In the 31st minute of the inaugural meeting between LAFC and the Colorado Rapids on Sunday, August 19th 2018, Colorado defender Kortne Ford slammed his head into the turf during a collision and remained motionless on the ground as play continued. After a stoppage, Ford was able to get to his feet and, though visibly unsteady, continue playing until substituted at halftime.
Four days later, Colorado released an injury report mentioning that Ford’s status for their next game was “Questionable-Concussion Protocol.”

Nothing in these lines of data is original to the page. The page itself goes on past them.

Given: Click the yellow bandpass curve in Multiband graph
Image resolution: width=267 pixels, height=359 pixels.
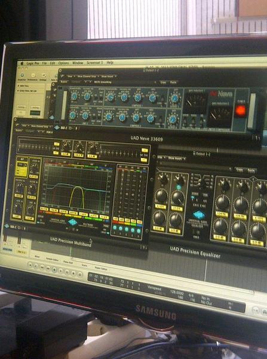Looking at the screenshot, I should pos(78,196).
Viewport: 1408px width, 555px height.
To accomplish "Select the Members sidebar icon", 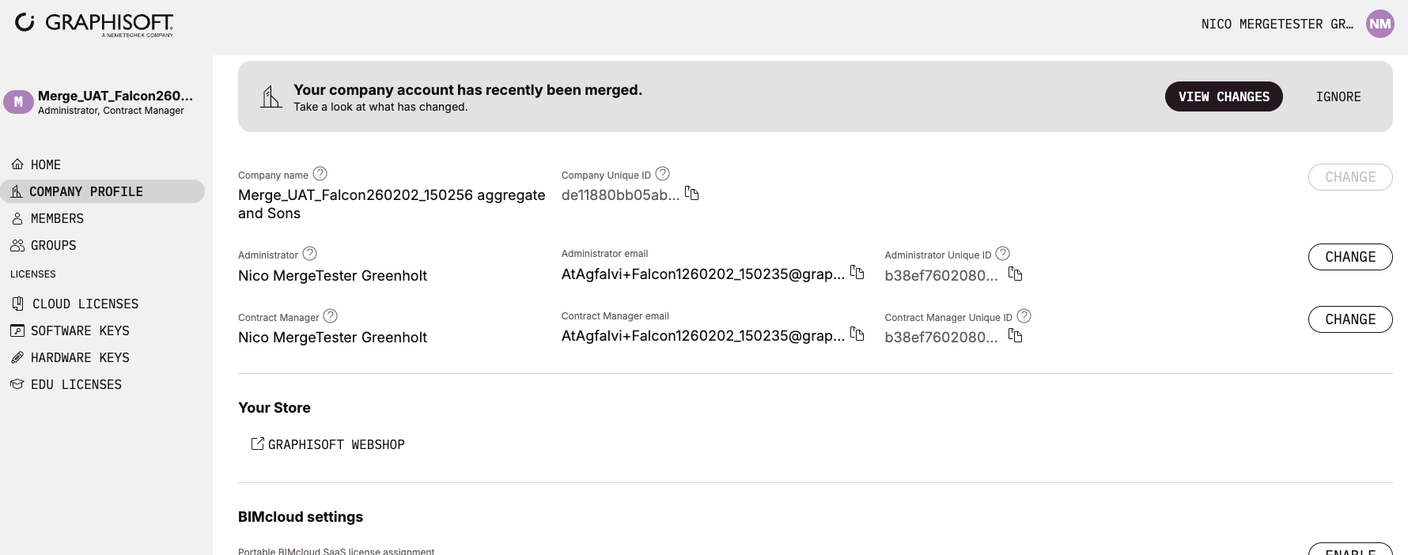I will pos(17,218).
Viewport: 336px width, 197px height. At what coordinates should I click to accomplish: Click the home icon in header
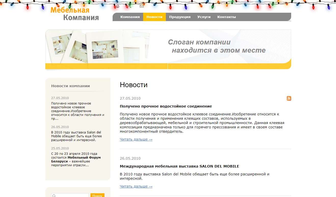[x=117, y=6]
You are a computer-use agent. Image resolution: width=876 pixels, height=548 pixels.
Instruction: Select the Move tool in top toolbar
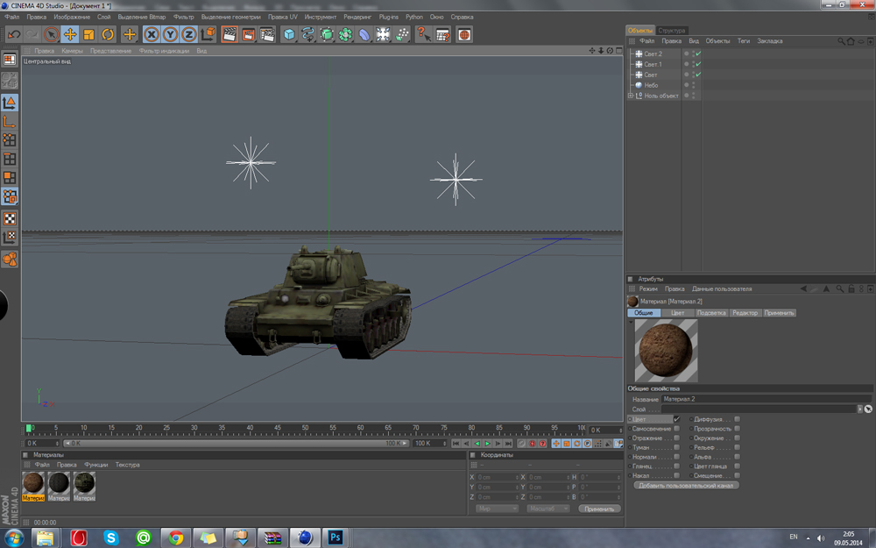coord(70,34)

American writing on concussions in sports is dominated by the American style of football; among styles that originated in England, rugby is mostly looked to as a source of ideas for greater safety (never mind its own concussion and CTE crisis, or the fact that the physics of large men colliding at high speeds does not change when they stop wearing pads) and soccer hardly features at all. Yet signs of a crisis in soccer have been there for decades: a 2014 New Yorker article features the story of Jeff Astle, who was diagnosed with CTE after his death in 2002. Long before the diagnoses began, of course, there were stories of center backs pounding aspirin to hold off the headaches before heading out and nodding away another dozen crosses.

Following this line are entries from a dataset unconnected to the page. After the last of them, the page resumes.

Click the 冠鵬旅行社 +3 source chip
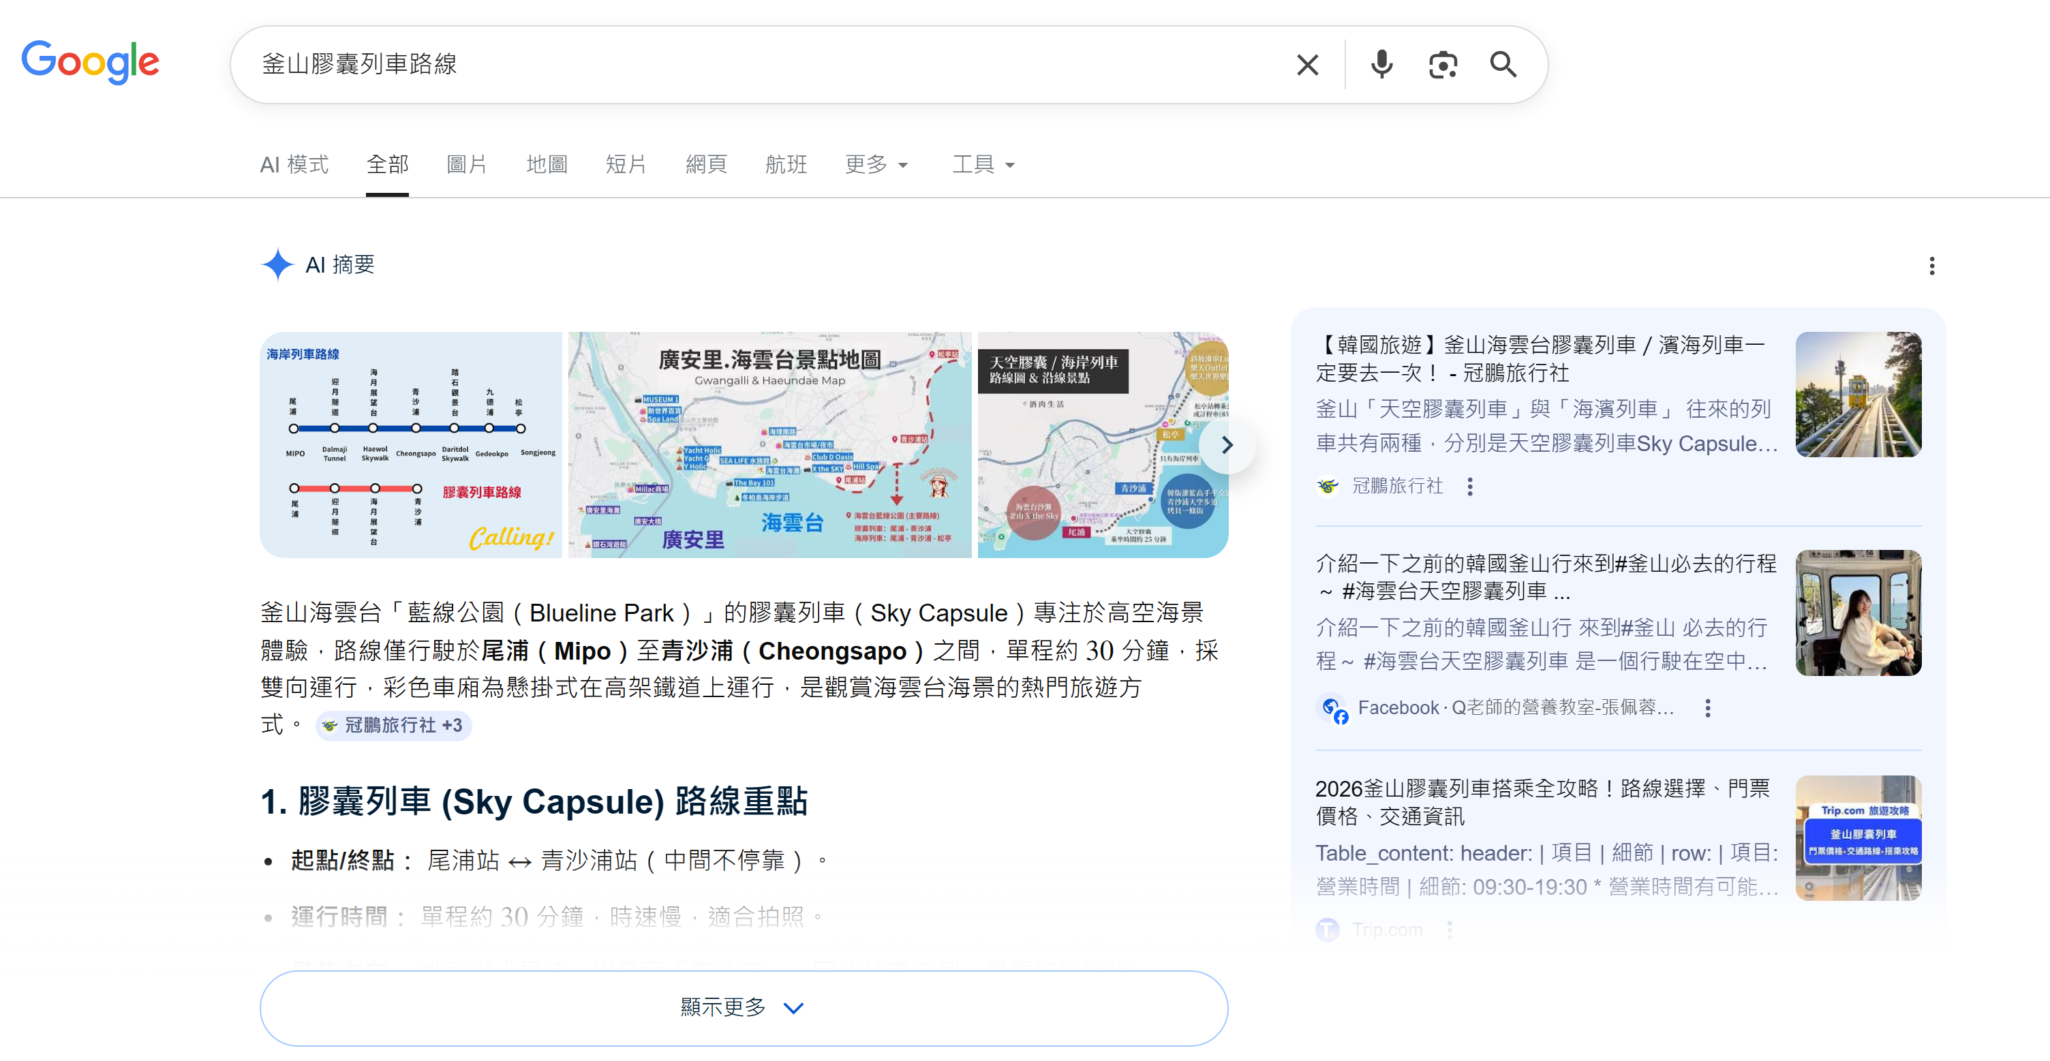The width and height of the screenshot is (2050, 1061). (x=393, y=725)

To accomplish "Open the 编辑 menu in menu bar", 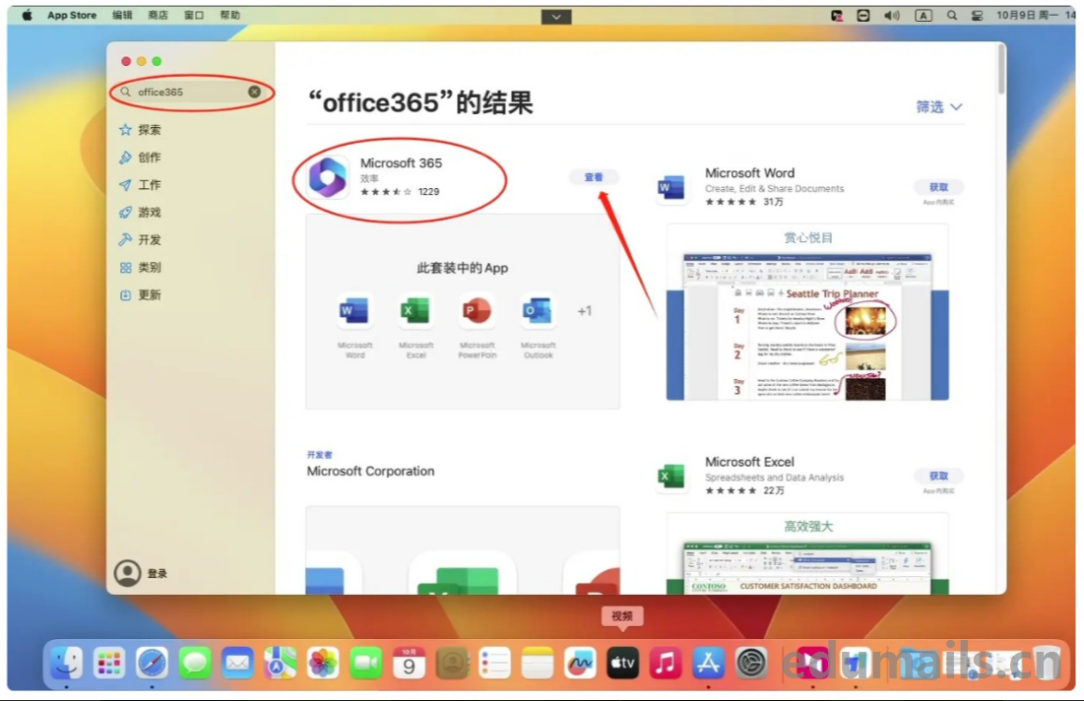I will click(122, 16).
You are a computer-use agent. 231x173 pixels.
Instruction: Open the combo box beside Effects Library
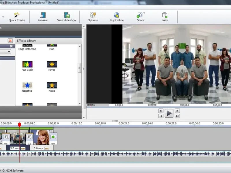tap(5, 52)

Soccer is, compared to sports like football and rugby, well equipped to do something about head injuries: collisions like the one that injured Ford, though they can never be eliminated, are not a core part of the game in the way blocking and tackling are in American football. The chief suspect for CTE appears to be heading the ball: Astle was a center forward in the classic English mold, which is to say a player expected to get in front of the goal and knock in crosses with his forehead. Bellini, captain of Brazil’s 1958 World Cup winning team, member of the 1962 winning team, once again the captain of the 1966 team, and perhaps the most prominent player yet diagnosed with CTE, was the other side of the equation, a central defender expected to knock the ball away from forwards like Astle. A change as extreme as eliminating heading entirely (already the rule in some youth leagues) would certainly change the game, but in a game already significantly defined by what players cannot use it would be a survivable change.

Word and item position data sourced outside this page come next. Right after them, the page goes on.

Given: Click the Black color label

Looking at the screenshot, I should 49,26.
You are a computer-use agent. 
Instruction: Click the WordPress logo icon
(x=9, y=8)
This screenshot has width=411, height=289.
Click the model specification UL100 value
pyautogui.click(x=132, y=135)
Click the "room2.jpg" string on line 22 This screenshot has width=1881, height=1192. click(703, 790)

But the prerequisite to action is recognition, and as Ford’s fifteen minutes of play shows soccer too often involves teams ignoring players in distress. More prominent incidents are easy to find: Hugo Lloris, goalkeeper for the World Cup holding French national team, returned to a game with his club in 2013 after being knocked out by an attacking player’s knee. The 2014 World Cup was particularly noted for players repeatedly returning to games following head injuries, culminating in German midfielder Christoph Kramer playing 14 minutes of the final after receiving a concussion (the referee, on Kramer inquiring, assured him that the game was indeed the final, and Kramer came off in the 31st minute when he was unable to continue). The 2018 World Cup did not feature quite so dramatic an incident as a player losing track of whether he was playing in the final, but it did feature Moroccan Nordin Amrabat, hospitalized due to a severe concussion suffered during a group stage match against Iran, returning to the field only five days later against Portugal.
Soccer can surely find reforms to improve the short and long term safety of the sport. Changes in heading rules (up to and including banning playing the ball with the head entirely), better enforcement of rules in situations that create dangerous collisions between players (particularly contests for high aerial balls, which often involve players jumping towards each other at high speeds with unpredictable results), giving teams better opportunities to evaluate and replace players who suffer injuries, and punishing teams who push players back to play too soon are all obvious candidates; many more worth investigating could undoubtedly be found with a little effort.
The first step is to admit that we have a problem.
There was an episode on The Practice about this, a long time ago. One of the spinoff firms took a case where they were suing the local little league soccer team. If I recall, they settled pretty quickly.